Description of the task —
Update the rows from the very first line through the line containing "pos(732,830)", inclusive, replacing "Screen dimensions" with "Display size" and changing nothing else. Leave the pictures out of your answer.

Record excerpts —

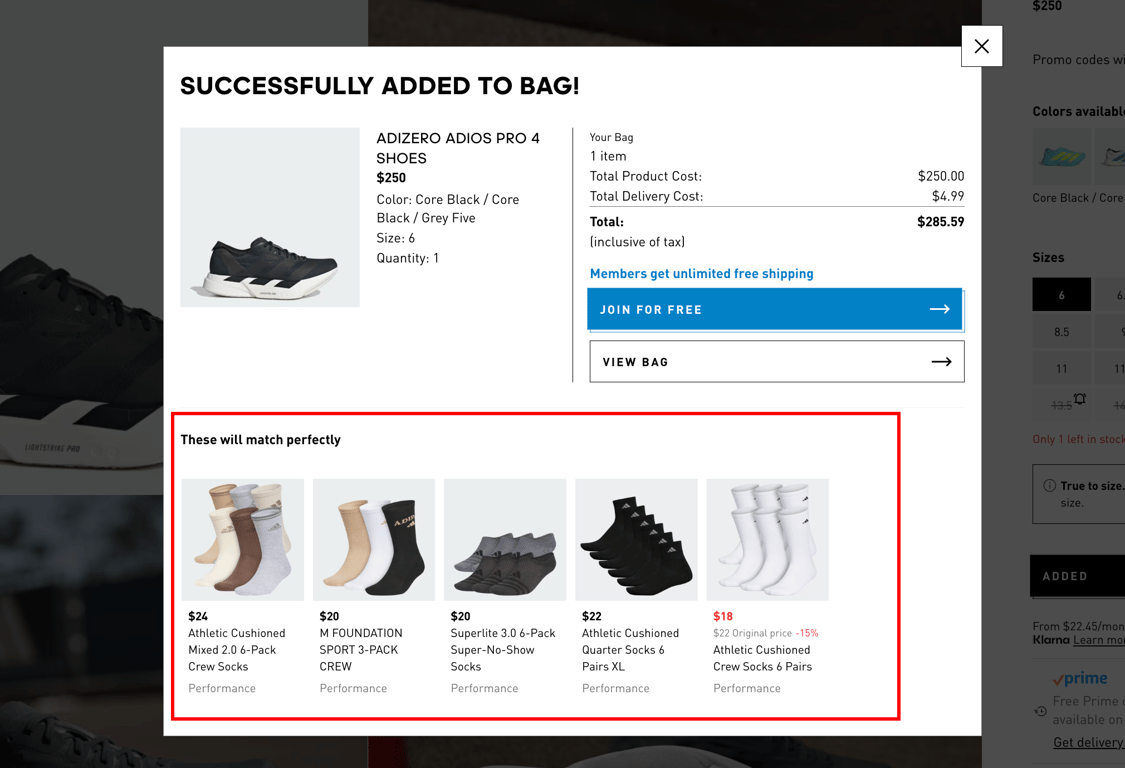Click the arrow inside the JOIN FOR FREE button
The width and height of the screenshot is (1125, 768).
pos(940,309)
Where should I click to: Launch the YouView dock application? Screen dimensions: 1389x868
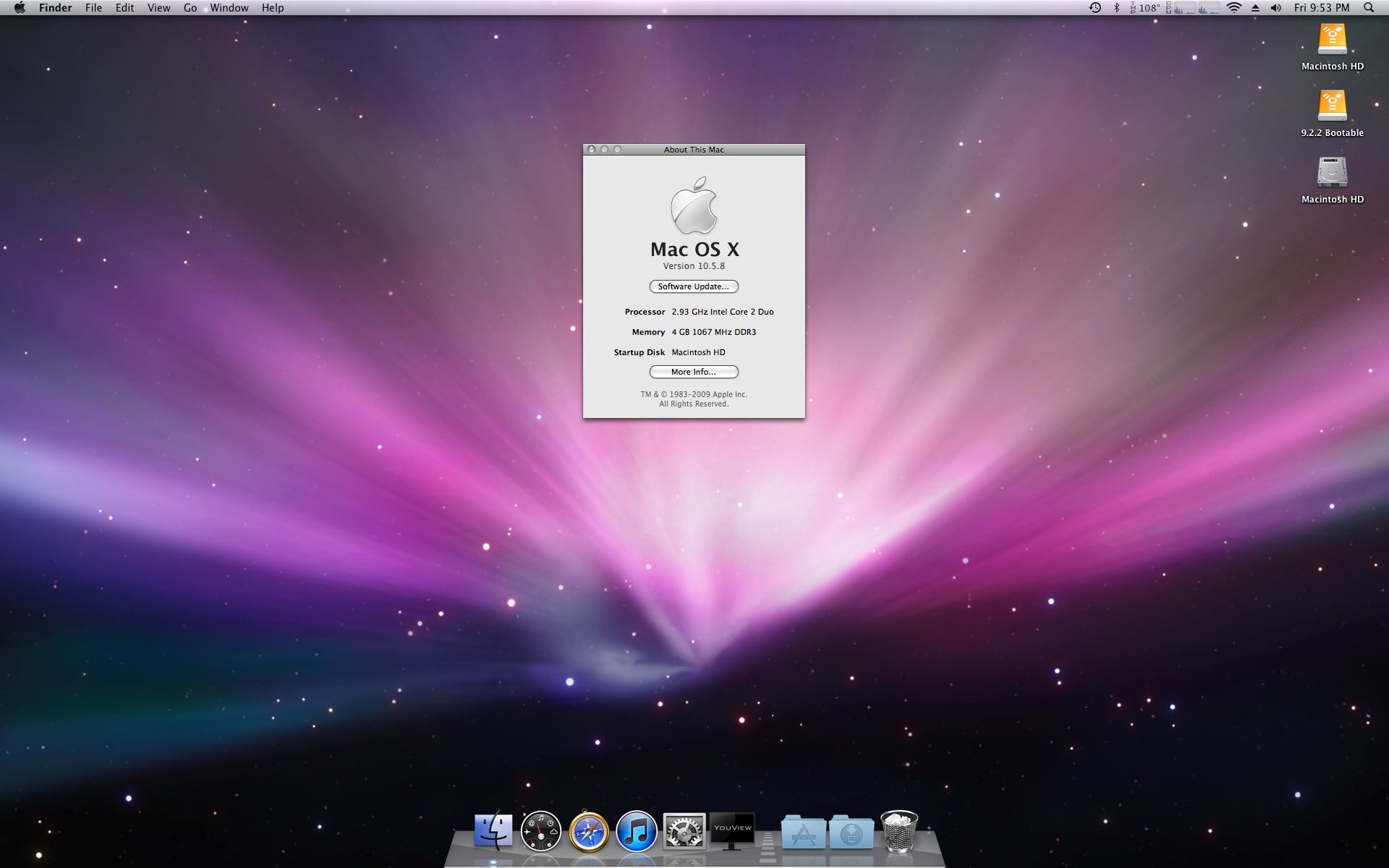pos(732,830)
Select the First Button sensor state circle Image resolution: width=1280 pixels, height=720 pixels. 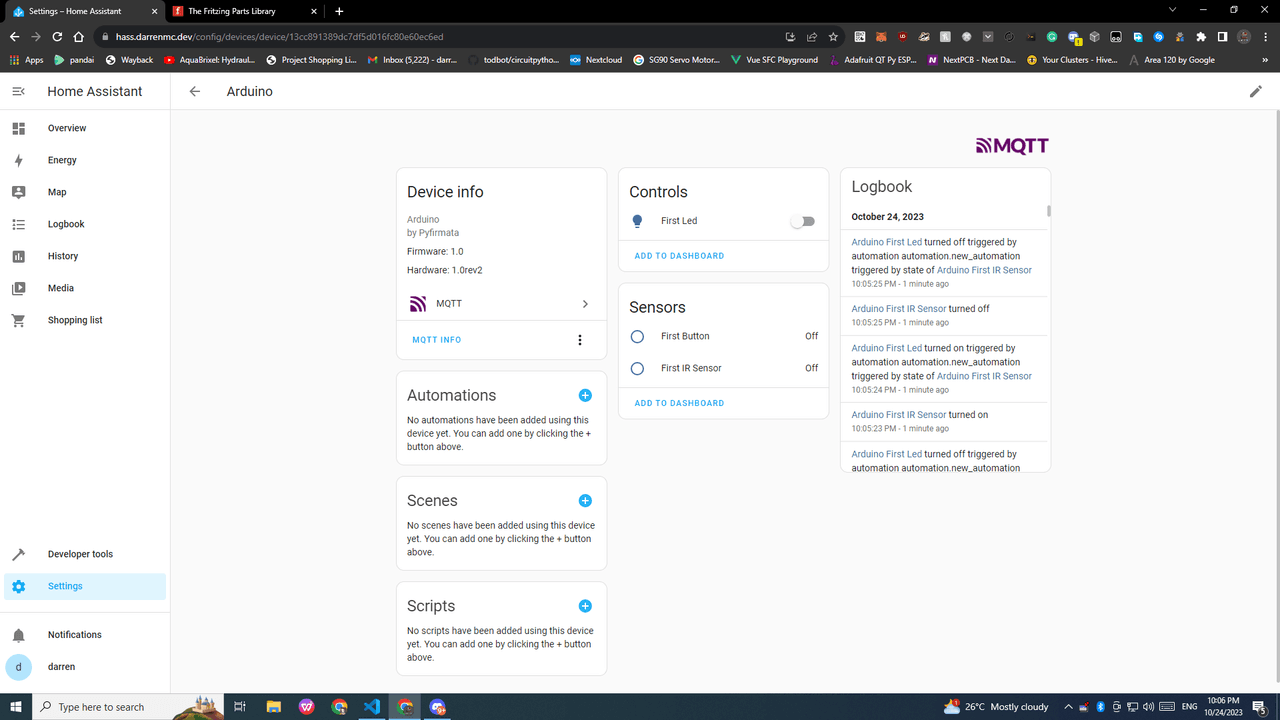coord(637,337)
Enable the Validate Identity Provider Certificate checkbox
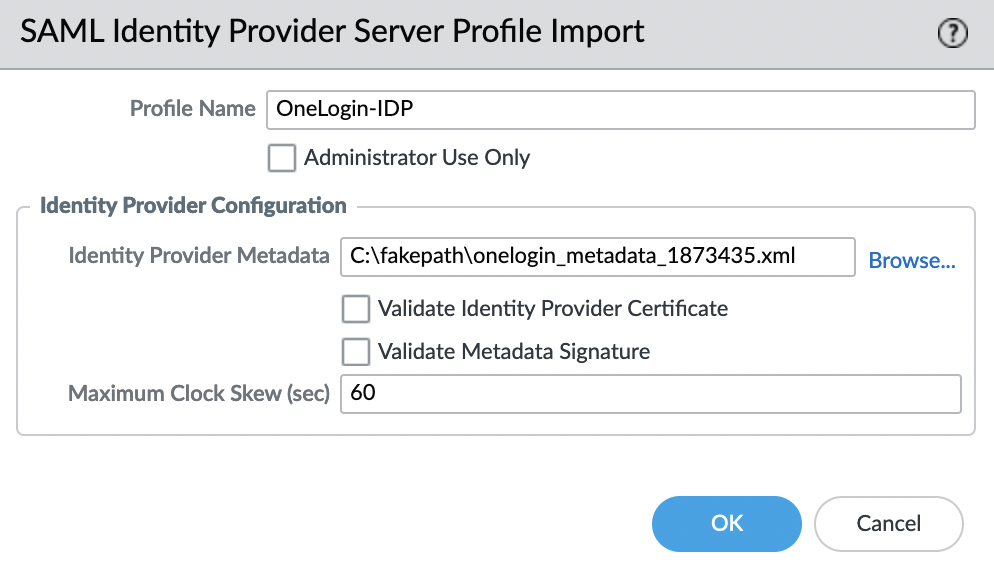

Written response —
Click the arrow inside the JOIN FOR FREE button
The width and height of the screenshot is (1125, 768).
pos(940,309)
Where should I click to: Launch the YouView dock application? Display size: 1389x868
pos(732,830)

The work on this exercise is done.